The Inspector's Role
The Welding Inspector's Role & Responsibilities
What a CWI actually does, the three exam parts, and the ethics that govern the job.
What a CWI Does
A Certified Welding Inspector verifies that welding is performed according to the applicable code, standard, or specification. The inspector's work spans three phases:
• BEFORE welding — review drawings and the WPS, check base metals, fit-up, joint preparation, and welder qualifications. • DURING welding — monitor preheat, interpass temperature, technique, and that the approved procedure is being followed. • AFTER welding — perform visual inspection, witness NDE, evaluate results against acceptance criteria, and document everything.
Inspection is about verification and documentation — not doing the welding yourself.
The Three Parts of the Exam
The AWS CWI exam has three parts:
• PART A — Fundamentals: welding processes, terms, symbols, metallurgy, and inspection principles (closed book). • PART B — Practical: hands-on with a 'Book of Specifications' and inspection tools, measuring and evaluating sample welds. • PART C — Code Book: open-book application of a specific code (such as AWS D1.1 Structural Welding Code — Steel).

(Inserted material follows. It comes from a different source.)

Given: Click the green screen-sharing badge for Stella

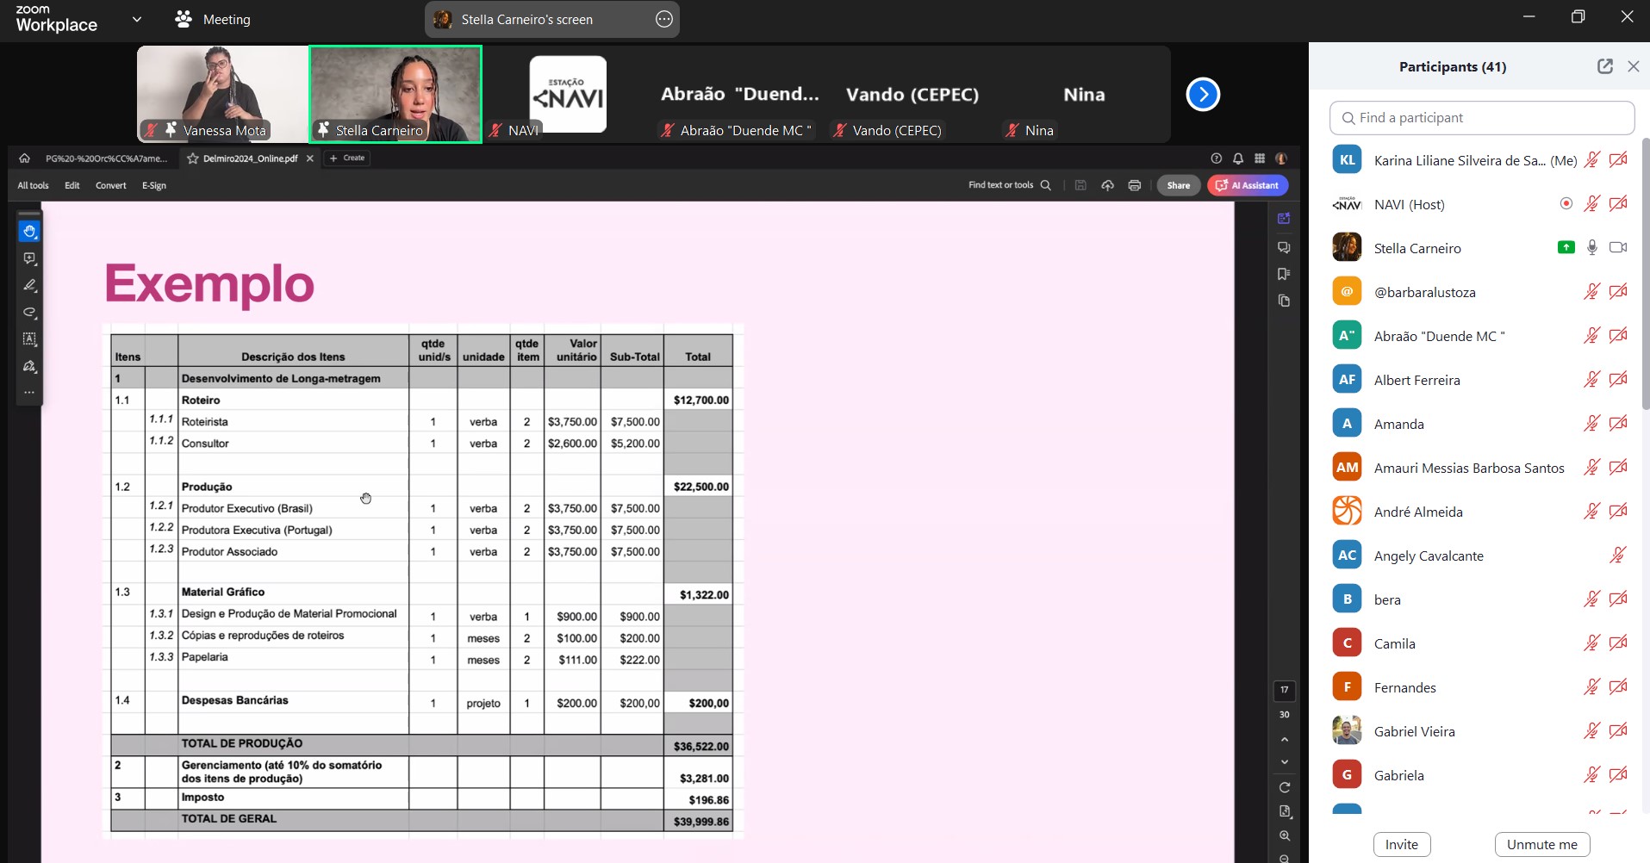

You must pass all three parts.
Ethics & Responsibility
A CWI must act with integrity. Findings must be based on facts and the code — not pressure from the contractor or the schedule. The inspector reports what the evidence shows, accepts or rejects work against the written acceptance criteria, and never falsifies records.
The inspector's authority comes from the contract documents and the referenced code. If it isn't in the code or the specification, it isn't a valid basis for rejection.
📖 Key Terms
- WPS
- Welding Procedure Specification — the written document giving the variables for making a code-compliant weld.
- Acceptance criteria
- The standards a weld must meet to be accepted, defined by the applicable code.
- Code / standard / specification
- The documents that define the rules a weld must satisfy.
- Discontinuity vs. defect
- A discontinuity is any interruption in the weld; it becomes a defect only when it exceeds the acceptance criteria.
💡 Exam Tips
- ▸Inspection happens before, during, AND after welding — not just at the end.
- ▸A discontinuity is only a 'defect' when it exceeds the code's acceptance criteria.
- ▸Rejection must be based on the code or specification, never personal opinion or schedule pressure.
- ▸Know the three exam parts: A (fundamentals), B (practical), C (code book).